NSF (National Science Foundation): Proposed 56% reduction (~$5 billion)
Potential impact: diminished support for early-career scientists and fundamental scientific discovery.

CMS & Medicaid (Centers for Medicare & Medicaid Services): Proposed $700 million in cuts
Potential impact: reduced access to care for millions, especially vulnerable populations.

New leadership means there are new people learning new jobs and the needs of the public. This is our chance to make ourselves known, make sure they understand the priorities of rare disease patients and our community, and understand the impact of cutting funding.

Why It Matters — and Why ARC Must Lead

When funding for research slows, patients are left waiting for answers. The pace of innovation slows, and communities already facing health disparities fall further behind. Rare diseases, which already struggle for attention and investment, risk becoming even more marginalized.

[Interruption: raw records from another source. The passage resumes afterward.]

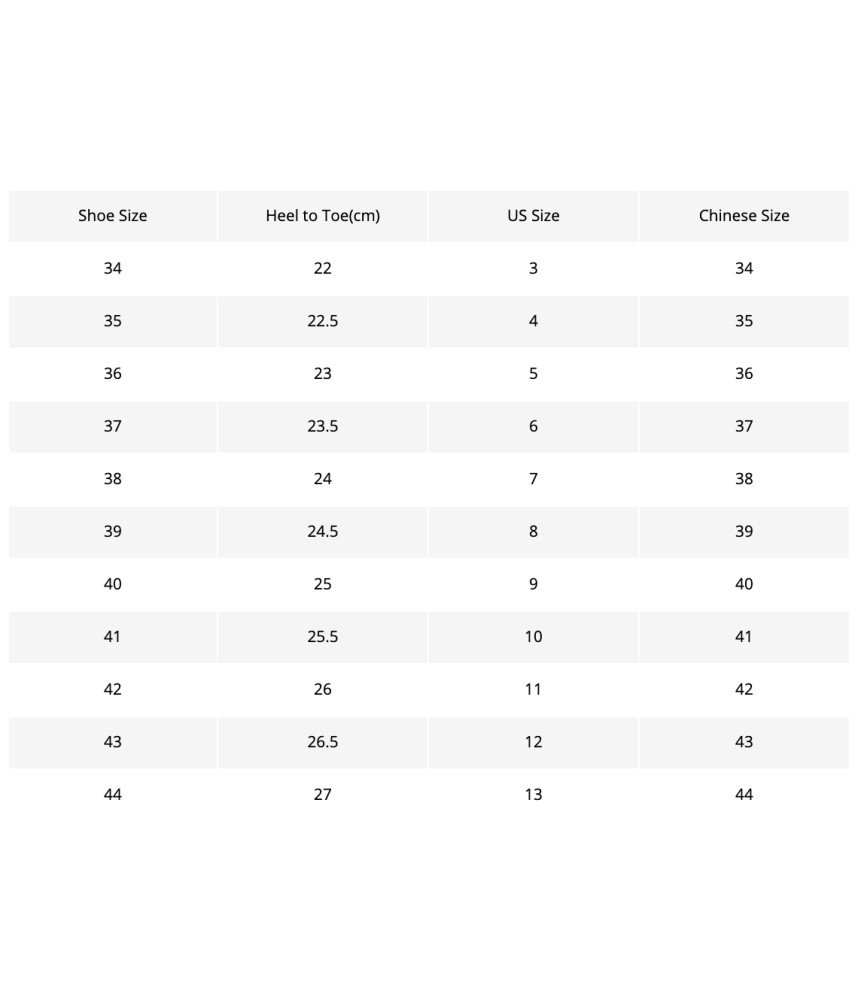Screen dimensions: 864x1000
Task: Click the 24.5 measurement cell
Action: (323, 531)
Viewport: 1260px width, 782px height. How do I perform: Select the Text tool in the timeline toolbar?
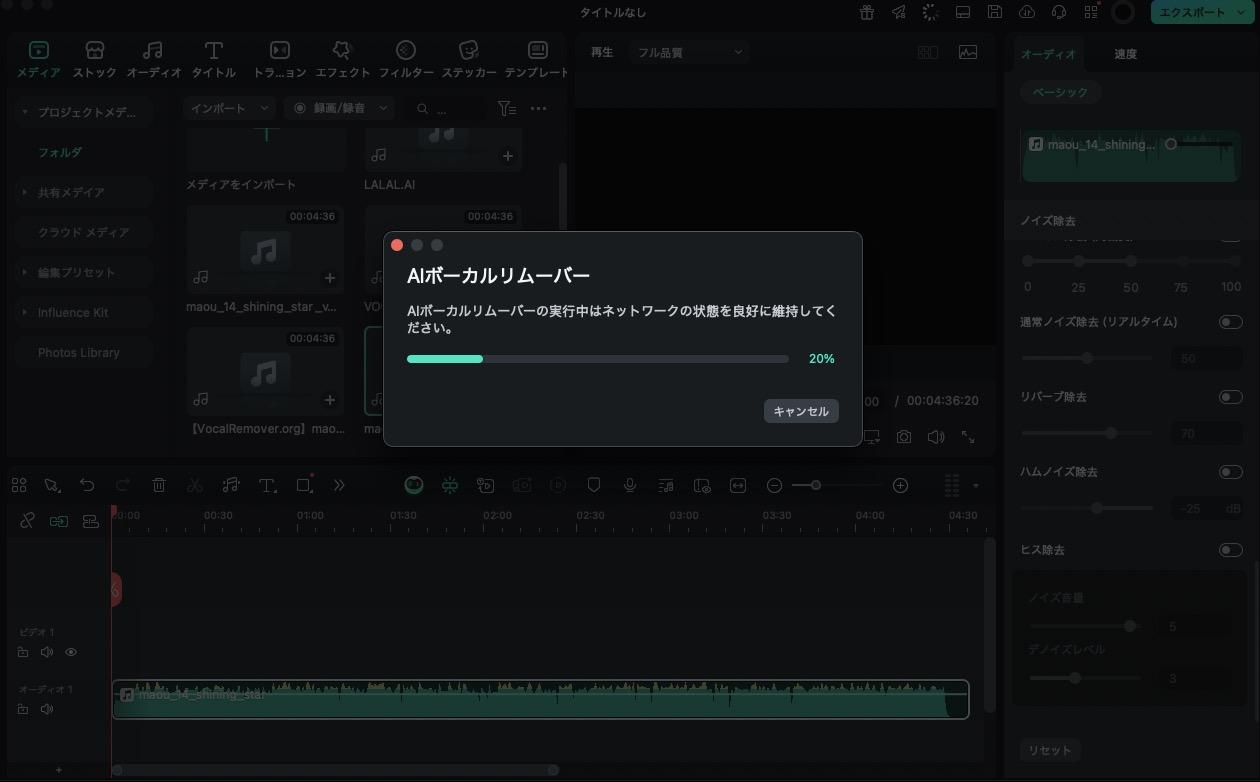click(x=266, y=485)

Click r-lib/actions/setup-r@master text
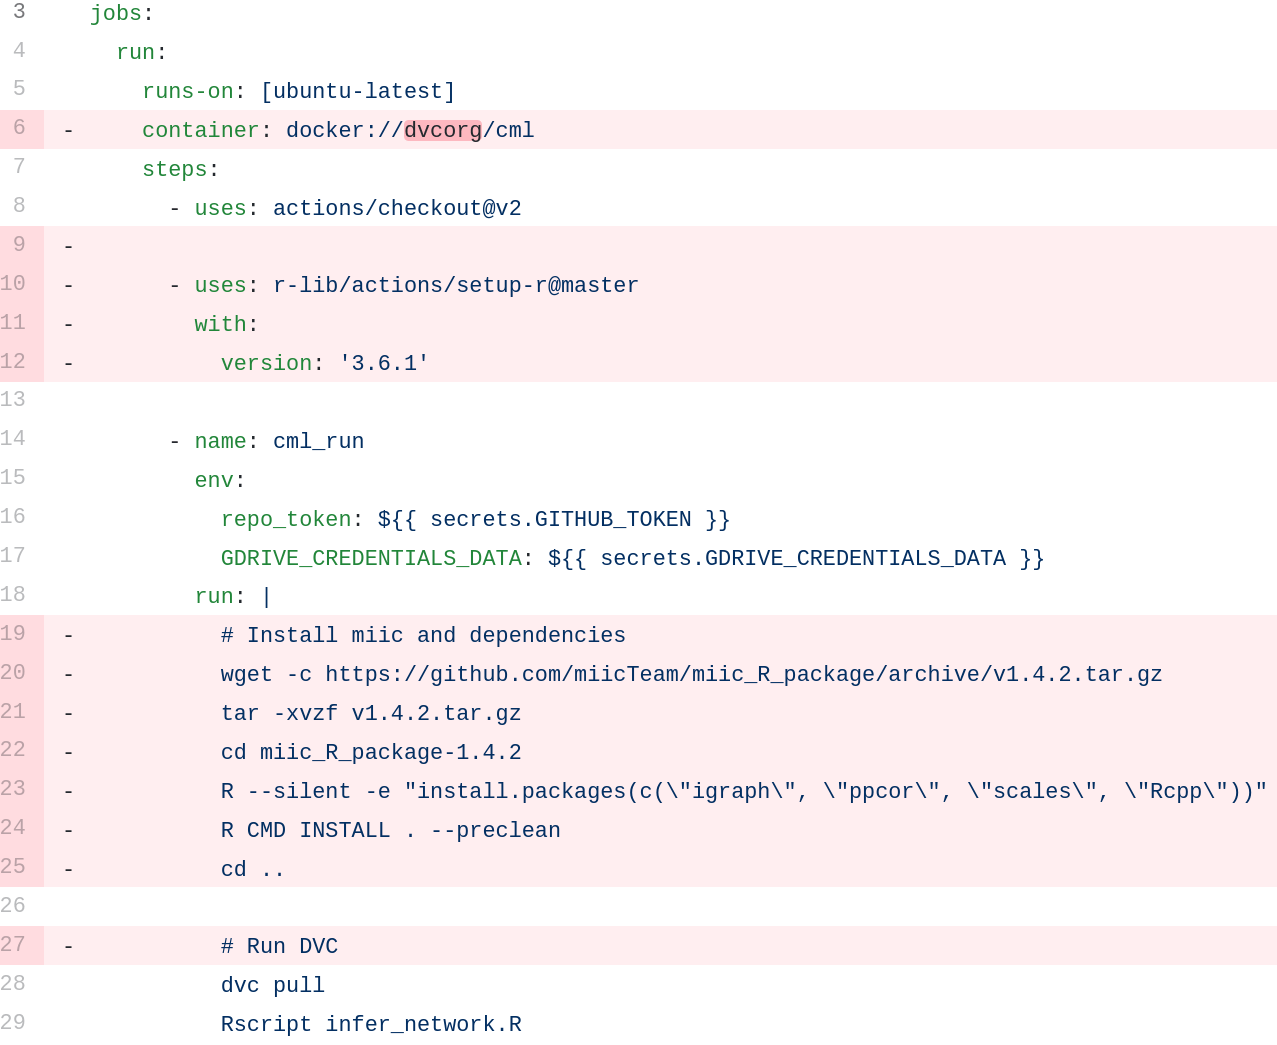(x=455, y=286)
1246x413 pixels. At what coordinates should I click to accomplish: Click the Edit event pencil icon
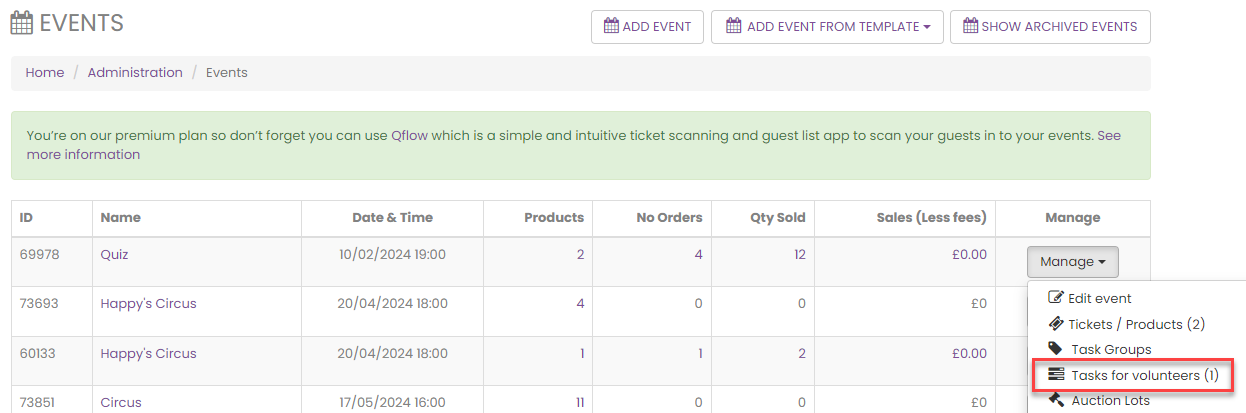click(x=1056, y=298)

This is a pivotal moment. ARC must continue to lead—not only by advancing critical research and amplifying the voices of the rare disease community, but by making sure policymakers and agency leaders understand what’s at stake. The shifting landscape also creates opportunities to engage new decision-makers and advocate for smarter, more equitable investments in science.

We can’t afford to wait. We need strong, independent support for rare disease research more urgently than ever.

How You Can Get Involved

ARC in Action

At the Amyloidosis Research Consortium (ARC), we’re committed to improving and extending the lives of those with amyloidosis. That includes advocating for awareness, research, and funding for treatments. As federal funding for rare disease research faces uncertainty in the current climate, we are actively mobilizing to meet this moment:

Monitoring and translating federal policy so patients and caregivers understand how they’re affected.

Partnering with research institutions to ensure momentum continues, even as funding becomes less certain.

Collaborating with other rare disease organizations to advocate for amyloidosis and protect research funding, FDA review pathways, and Medicaid access.

We’re making sure amyloidosis is kept in the national healthcare conversation.